**TASK DETAILS**
Give back exactly the lines starting at the one with "Task: Tap the grey profile avatar icon" and ending at the last line of the data below. Pictures are not part of the copy.
•••
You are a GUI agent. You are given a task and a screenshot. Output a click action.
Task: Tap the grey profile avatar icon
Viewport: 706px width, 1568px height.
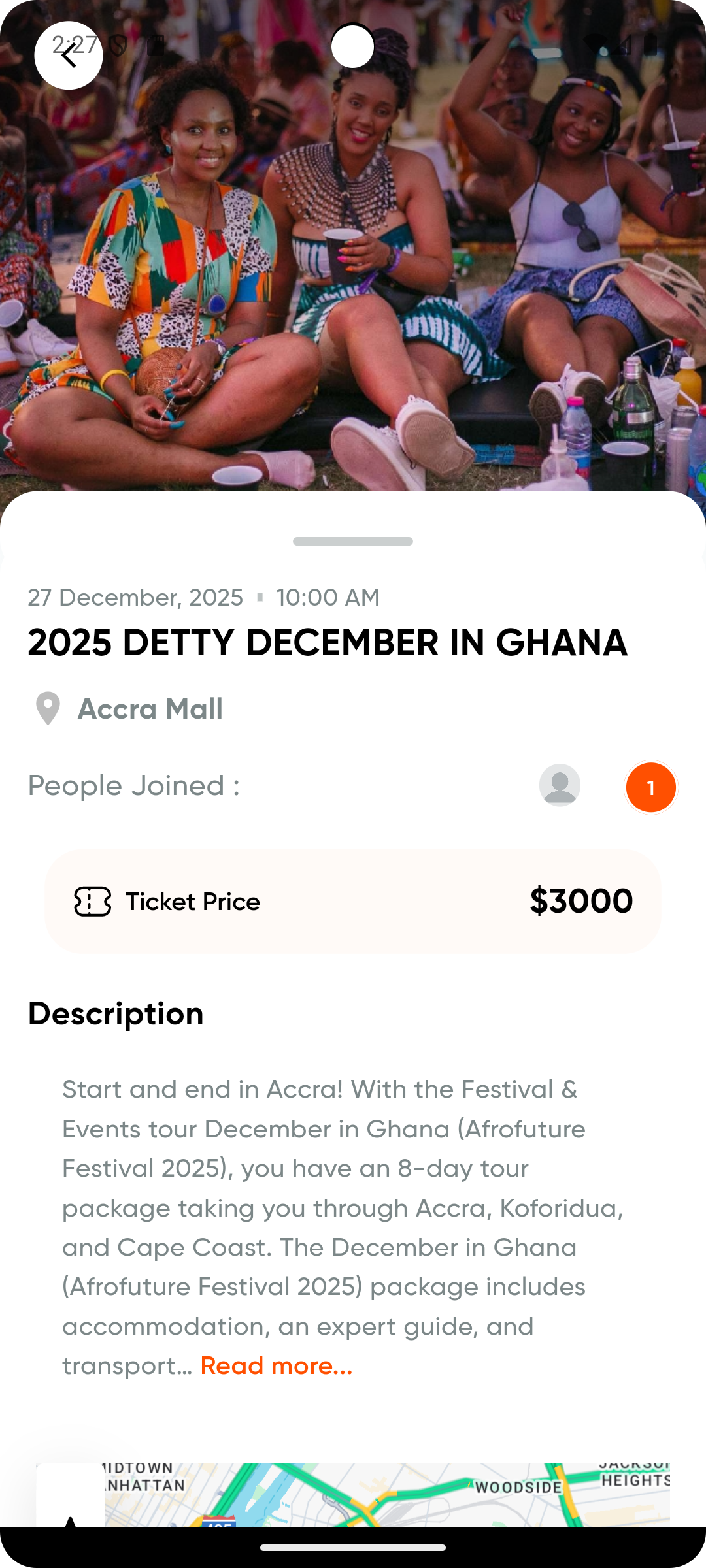pyautogui.click(x=560, y=785)
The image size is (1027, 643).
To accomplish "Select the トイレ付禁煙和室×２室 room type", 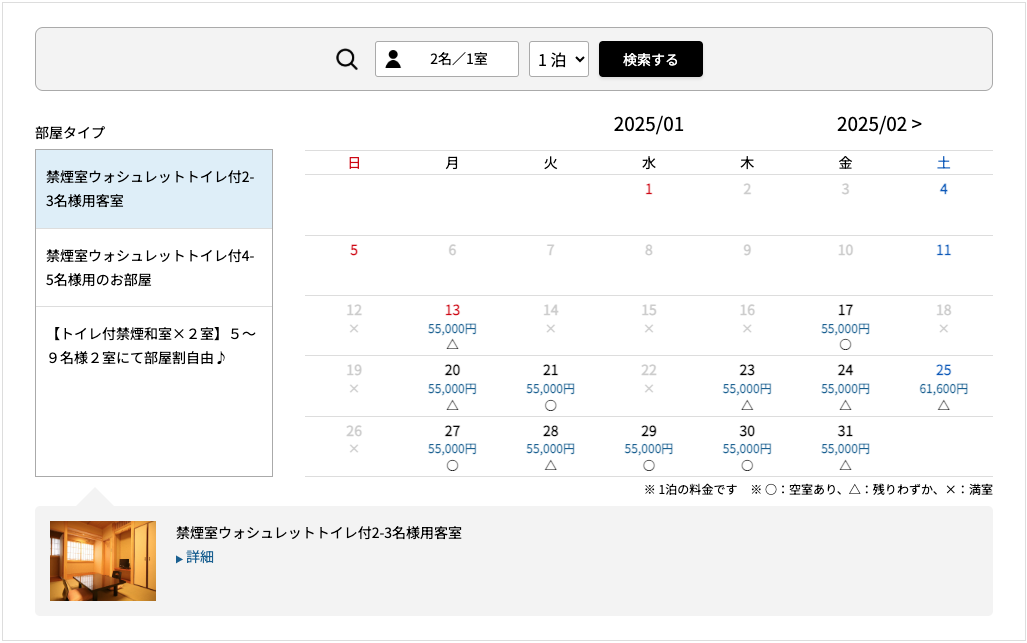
•••
**SOLUTION FOR THIS PROBLEM**
Task: Tap the grey profile avatar icon
Viewport: 706px width, 1568px height.
pyautogui.click(x=560, y=785)
The image size is (1027, 643).
To accomplish "Select the トイレ付禁煙和室×２室 room type", 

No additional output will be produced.